**Testo**

· · · · · · ·

Mappa della zona tratta da remax.net

Si sta concludendo una seconda fase di scavo archeologico sulle isole Marianne, in Micronesia che segnaliamo per le sue potenzialità di ricerca. Un team di archeologi australiani ha recuperato prove di insediamento umano (incluse sepolture) nelle Isole Marianne Settentrionali presso il sito di “The House of Targa” sull’isola di Tinian (una delle principali della zona).
Le evidenze raccolte (pali di legno per abitazioni, un focolare da cucina, vasellame e altri manufatti) proverebbero che la più antica traccia umana sull’isola risale a 3.400 anni fa.
Il professor Peter Bellwood, docente di Archeologia presso la Scuola di Archeologia e Antropologia della Australian National University (ANU), ha recentemente rilasciato un’intervista (link) nella quale sostiene l’importanza dello scavo in quanto il sito è stato uno dei primi luoghi colonizzato da popolazioni umane in Micronesia, mentre più a sud – forse contemporaneamente, i Polinesiani prendevano possesso di nuove terre.
Vivevano in palafitte, producevano ottima ceramica rossa di tipo Lapita (comune a quella del trovata nel Pacifico occidentale, a sud dell’equatore e nelle isole a est della Nuova Guinea). Questo scavo, dunque, sarebbe parte di una migrazione che avrebbe poi raggiunto la Nuova Zelanda, l’Isola di Pasqua e infine le Hawaii.

· · · · · · ·

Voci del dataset
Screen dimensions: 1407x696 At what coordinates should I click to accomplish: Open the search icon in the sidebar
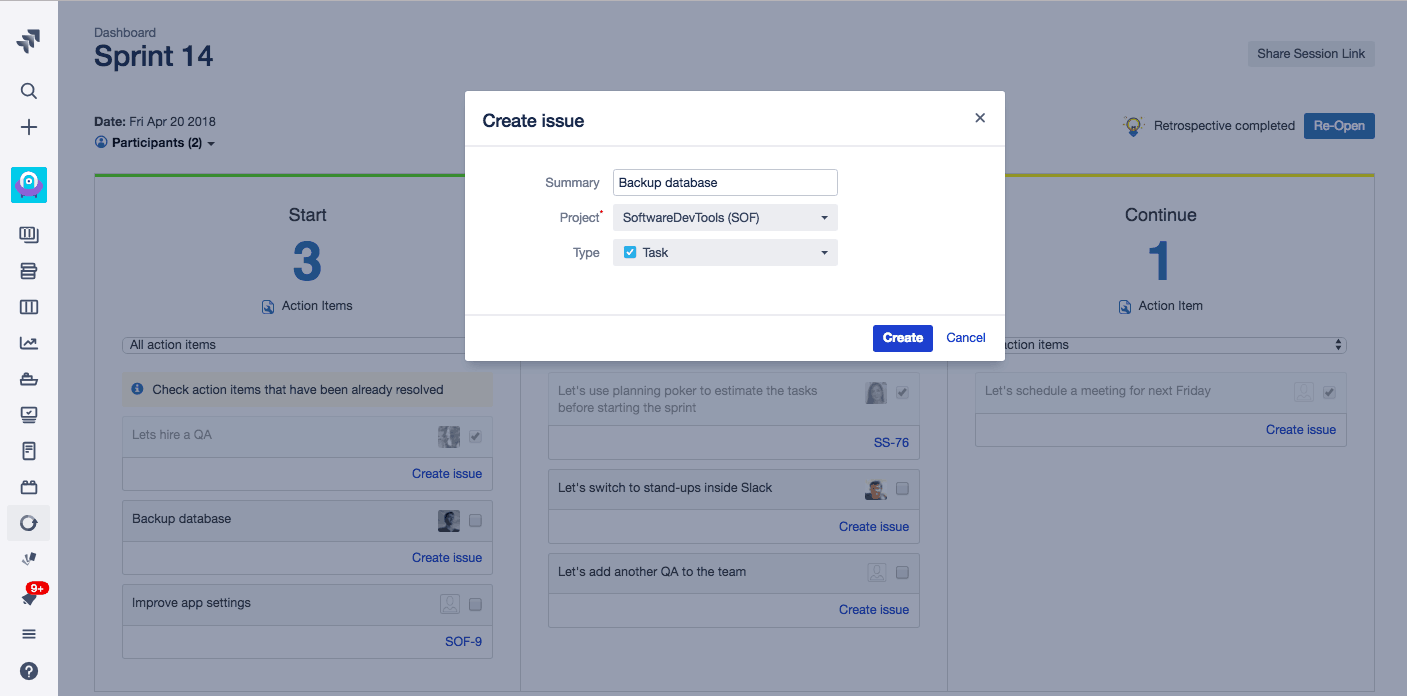(28, 90)
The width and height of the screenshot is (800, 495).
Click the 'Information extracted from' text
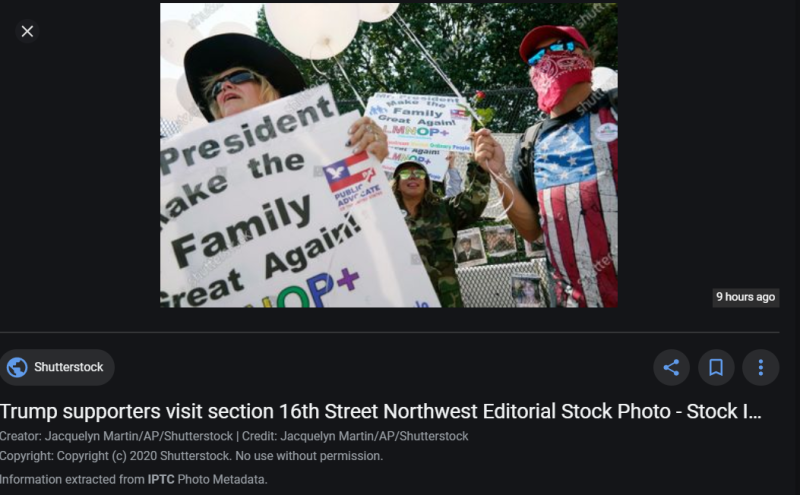[72, 480]
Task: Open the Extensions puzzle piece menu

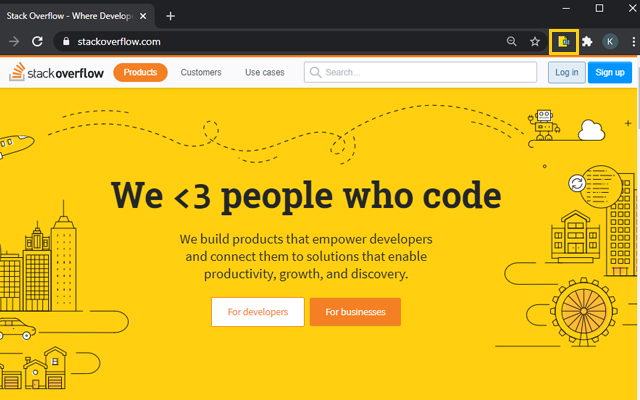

· · · · · · ·

**Consegna 1**
Estrai dal testo sullo scavo nelle isole Marianne il passo che comincia con le parole "Si sta concludendo" e si chiude dopo "principali della zona).".
**Consegna 2**
Prosegui il testo sullo scavo nelle isole Marianne, riprendendo subito dopo la sua ultima frase.

**Risultato 1**
Si sta concludendo una seconda fase di scavo archeologico sulle isole Marianne, in Micronesia che segnaliamo per le sue potenzialità di ricerca. Un team di archeologi australiani ha recuperato prove di insediamento umano (incluse sepolture) nelle Isole Marianne Settentrionali presso il sito di “The House of Targa” sull’isola di Tinian (una delle principali della zona).

**Risultato 2**
Si sa che il Sapiens arrivò in Australia, Nuova Guinea e sulle Isle Salomone già 40-50.000 anni fa, ma queste popolazioni delle Marianne sarebbero state le prima a giungervi con le loro canoe 3.500 anni fa, dimostrando una certa tecnologia. Non é chiaro se siano passati o meno dalle isole più meridionali (come Palau o Yapp), dove gli scavi per ora hanno dimostrato una presenza stabile solo 200 anni dopo.

Questo scavo in definitiva è il primo sguardo sulla seconda grande migrazione dell’area (dopo quella che raggiunse la Nuova Guinea) e potrebbe consentirci di conoscere qualcosa di più di quei micronesiani, polinesiani e figiani sparsi più a est e che probabilmente – sostiene ammette il prof. Bellwood – potrebbero aver raggiunto le coste del Sud America. Una questione, quest’ultima, che come sapete seguiamo con attenzione ad Arkeomount, e che cercheremo sempre di approfondire.